Indra K. Nooyi received the highest support, with 473,961,878 votes for. Against votes totaled 4,048,561 and abstentions were 1,283,034, along with 66,560,788 broker non-votes, indicating particularly strong shareowner backing compared with other director nominees.

Did any proposal fail at Honeywell’s 2026 shareowner meeting?

Yes, one proposal was not approved by shareowners. It received 152,897,633 votes for and 323,102,671 votes against, with 3,293,169 abstentions and 66,560,788 broker non-votes, showing significantly more opposition than support on that specific matter.

How did Honeywell shareowners vote on a key management proposal in 2026?
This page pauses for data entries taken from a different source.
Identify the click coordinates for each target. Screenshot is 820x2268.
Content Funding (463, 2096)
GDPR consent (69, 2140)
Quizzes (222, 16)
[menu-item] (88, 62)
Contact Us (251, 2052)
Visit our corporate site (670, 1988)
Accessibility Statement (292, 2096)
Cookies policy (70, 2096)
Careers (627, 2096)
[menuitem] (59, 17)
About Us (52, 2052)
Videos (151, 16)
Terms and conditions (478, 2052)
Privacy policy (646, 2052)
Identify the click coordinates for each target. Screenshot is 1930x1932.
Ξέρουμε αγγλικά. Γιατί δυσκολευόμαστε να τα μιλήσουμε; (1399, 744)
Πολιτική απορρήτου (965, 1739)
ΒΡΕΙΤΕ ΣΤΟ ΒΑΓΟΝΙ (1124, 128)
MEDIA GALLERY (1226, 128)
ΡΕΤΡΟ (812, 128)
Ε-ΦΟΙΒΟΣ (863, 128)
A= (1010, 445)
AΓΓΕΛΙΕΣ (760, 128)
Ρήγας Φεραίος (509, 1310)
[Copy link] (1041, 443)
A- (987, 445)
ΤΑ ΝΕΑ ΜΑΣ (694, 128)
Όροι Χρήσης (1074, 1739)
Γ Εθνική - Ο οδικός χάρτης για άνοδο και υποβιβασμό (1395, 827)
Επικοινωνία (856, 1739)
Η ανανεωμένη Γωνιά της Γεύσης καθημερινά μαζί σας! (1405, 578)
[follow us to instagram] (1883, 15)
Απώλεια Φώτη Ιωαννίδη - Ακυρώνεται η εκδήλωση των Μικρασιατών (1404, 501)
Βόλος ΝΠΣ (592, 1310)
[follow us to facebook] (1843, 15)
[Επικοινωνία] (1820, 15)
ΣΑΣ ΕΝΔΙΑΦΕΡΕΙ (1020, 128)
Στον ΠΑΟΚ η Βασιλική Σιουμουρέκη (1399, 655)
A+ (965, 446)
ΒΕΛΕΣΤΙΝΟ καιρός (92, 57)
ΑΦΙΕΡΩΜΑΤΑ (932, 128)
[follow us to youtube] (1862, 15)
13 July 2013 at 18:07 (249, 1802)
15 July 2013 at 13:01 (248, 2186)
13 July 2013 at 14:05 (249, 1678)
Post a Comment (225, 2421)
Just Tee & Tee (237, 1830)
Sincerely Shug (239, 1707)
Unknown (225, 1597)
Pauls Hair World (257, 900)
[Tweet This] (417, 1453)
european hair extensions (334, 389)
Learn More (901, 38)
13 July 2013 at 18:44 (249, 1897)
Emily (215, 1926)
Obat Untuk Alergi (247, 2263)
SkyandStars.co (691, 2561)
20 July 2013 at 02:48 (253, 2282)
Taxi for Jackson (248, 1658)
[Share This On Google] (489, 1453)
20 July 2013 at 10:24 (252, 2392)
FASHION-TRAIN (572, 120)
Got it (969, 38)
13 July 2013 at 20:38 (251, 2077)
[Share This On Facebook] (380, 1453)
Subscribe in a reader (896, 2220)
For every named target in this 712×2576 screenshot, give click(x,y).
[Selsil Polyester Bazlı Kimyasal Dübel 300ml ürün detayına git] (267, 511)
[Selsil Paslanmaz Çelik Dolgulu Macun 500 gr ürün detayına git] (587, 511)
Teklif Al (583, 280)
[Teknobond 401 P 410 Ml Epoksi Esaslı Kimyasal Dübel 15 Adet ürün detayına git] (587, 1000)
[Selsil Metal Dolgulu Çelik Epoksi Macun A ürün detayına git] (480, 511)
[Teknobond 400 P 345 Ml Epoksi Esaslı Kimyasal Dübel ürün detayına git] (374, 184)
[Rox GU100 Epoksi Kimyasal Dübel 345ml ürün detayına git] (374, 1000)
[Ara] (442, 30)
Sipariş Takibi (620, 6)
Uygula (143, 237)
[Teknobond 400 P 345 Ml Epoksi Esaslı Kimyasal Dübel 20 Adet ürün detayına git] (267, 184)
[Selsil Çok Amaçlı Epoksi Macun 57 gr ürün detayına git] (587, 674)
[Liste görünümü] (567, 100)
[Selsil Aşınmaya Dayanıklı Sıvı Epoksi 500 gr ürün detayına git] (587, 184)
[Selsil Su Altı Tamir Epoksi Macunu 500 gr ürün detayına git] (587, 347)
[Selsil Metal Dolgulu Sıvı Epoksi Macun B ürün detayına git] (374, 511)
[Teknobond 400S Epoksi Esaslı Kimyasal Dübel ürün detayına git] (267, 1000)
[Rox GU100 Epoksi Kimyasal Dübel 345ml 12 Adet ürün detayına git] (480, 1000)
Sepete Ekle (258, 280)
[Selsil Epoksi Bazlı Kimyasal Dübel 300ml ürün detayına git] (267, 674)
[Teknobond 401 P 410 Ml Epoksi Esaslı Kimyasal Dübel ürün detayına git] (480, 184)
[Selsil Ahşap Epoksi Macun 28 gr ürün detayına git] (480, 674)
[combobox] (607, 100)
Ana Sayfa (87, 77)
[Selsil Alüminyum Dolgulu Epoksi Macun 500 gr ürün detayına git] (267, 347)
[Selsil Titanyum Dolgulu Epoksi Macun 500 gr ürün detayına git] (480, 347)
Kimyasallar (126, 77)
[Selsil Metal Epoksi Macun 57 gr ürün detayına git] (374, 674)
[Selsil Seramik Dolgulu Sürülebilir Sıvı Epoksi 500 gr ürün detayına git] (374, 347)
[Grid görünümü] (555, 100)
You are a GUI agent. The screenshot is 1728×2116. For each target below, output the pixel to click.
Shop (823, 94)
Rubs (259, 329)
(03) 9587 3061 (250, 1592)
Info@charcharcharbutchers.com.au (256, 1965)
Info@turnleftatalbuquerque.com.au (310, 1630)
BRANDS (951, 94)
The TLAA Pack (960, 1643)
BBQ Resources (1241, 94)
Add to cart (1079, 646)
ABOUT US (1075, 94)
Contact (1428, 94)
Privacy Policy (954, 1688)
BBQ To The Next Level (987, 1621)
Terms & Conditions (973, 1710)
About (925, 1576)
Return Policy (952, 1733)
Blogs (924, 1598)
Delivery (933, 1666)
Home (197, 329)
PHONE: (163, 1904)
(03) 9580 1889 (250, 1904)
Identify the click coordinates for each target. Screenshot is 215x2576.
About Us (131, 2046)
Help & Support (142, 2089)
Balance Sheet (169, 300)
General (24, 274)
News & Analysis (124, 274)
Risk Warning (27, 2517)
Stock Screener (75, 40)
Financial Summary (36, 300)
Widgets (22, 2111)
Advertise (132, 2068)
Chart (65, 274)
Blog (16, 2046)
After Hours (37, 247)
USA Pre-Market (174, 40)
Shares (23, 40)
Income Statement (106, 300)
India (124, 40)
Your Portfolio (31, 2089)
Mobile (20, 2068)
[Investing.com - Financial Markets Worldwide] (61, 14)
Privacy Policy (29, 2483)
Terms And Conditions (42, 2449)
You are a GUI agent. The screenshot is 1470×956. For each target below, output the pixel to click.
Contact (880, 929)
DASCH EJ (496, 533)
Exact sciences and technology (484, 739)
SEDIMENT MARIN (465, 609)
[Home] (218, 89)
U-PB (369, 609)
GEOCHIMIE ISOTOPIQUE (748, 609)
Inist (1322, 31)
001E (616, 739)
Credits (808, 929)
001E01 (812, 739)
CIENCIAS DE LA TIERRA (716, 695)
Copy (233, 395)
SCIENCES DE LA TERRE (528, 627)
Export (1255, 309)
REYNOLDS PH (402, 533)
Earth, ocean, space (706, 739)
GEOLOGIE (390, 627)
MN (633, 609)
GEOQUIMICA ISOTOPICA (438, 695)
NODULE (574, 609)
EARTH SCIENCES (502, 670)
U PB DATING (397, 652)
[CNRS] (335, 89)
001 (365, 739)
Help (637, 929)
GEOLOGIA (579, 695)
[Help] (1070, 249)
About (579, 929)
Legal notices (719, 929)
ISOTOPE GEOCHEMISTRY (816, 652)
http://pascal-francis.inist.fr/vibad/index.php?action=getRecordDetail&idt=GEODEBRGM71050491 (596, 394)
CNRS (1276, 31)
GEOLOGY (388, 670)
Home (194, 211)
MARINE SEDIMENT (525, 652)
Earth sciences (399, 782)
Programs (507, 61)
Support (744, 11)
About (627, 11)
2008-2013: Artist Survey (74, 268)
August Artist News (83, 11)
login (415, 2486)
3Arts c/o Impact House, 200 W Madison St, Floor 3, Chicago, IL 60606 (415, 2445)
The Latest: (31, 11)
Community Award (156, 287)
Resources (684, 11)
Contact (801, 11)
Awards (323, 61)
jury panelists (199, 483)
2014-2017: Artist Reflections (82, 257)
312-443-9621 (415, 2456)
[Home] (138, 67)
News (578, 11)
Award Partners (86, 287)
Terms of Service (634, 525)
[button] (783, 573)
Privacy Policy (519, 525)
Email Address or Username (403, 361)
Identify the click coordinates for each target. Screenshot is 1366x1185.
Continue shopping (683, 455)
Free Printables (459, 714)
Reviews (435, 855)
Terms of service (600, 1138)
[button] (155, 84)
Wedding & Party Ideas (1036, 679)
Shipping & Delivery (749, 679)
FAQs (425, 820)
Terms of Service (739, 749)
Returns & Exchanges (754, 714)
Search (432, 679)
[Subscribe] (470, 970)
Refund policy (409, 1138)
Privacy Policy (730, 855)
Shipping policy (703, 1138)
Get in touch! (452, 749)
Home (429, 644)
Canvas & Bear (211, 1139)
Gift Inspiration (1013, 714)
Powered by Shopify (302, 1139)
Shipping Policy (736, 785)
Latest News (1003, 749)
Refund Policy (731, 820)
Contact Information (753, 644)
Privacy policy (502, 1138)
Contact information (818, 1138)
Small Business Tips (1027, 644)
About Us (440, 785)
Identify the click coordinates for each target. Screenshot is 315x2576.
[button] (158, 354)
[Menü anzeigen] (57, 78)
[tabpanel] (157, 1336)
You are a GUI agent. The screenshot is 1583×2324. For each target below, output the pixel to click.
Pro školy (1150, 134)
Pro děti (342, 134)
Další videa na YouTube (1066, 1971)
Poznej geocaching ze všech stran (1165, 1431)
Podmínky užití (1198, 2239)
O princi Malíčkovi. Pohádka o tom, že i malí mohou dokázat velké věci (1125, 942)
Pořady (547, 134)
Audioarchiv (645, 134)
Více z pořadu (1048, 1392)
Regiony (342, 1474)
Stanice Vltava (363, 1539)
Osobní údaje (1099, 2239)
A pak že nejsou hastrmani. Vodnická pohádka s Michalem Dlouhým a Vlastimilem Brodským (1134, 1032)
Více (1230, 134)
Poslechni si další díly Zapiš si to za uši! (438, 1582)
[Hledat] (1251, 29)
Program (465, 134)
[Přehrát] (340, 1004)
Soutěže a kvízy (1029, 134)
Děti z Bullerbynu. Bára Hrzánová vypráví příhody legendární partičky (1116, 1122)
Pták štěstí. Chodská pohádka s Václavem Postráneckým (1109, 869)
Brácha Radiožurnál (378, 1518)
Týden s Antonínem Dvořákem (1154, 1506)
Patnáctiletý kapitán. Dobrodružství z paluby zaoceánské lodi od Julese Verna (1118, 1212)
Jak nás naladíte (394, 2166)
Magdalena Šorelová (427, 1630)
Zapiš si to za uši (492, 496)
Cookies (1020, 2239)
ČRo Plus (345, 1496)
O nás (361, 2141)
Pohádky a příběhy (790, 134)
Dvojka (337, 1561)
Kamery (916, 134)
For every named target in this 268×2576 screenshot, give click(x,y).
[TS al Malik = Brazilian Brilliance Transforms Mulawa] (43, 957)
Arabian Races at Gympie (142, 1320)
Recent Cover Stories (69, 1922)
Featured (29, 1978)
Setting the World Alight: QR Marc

One proposal drew 445,365,387 votes for and 31,184,267 against, with 2,743,819 abstentions and 66,560,788 broker non-votes. These figures reflect broad support among voting shareowners, although the filing excerpt does not label the specific subject of that proposal.

What were the highest supporting vote totals for Honeywell 2026 proposals?

Two proposals received notably high support, with 539,328,514 votes for (versus 5,581,867 against) and 533,779,509 votes for (versus 9,513,554 against). Both also recorded smaller abstain counts, suggesting clear backing among participating shareowners for these items.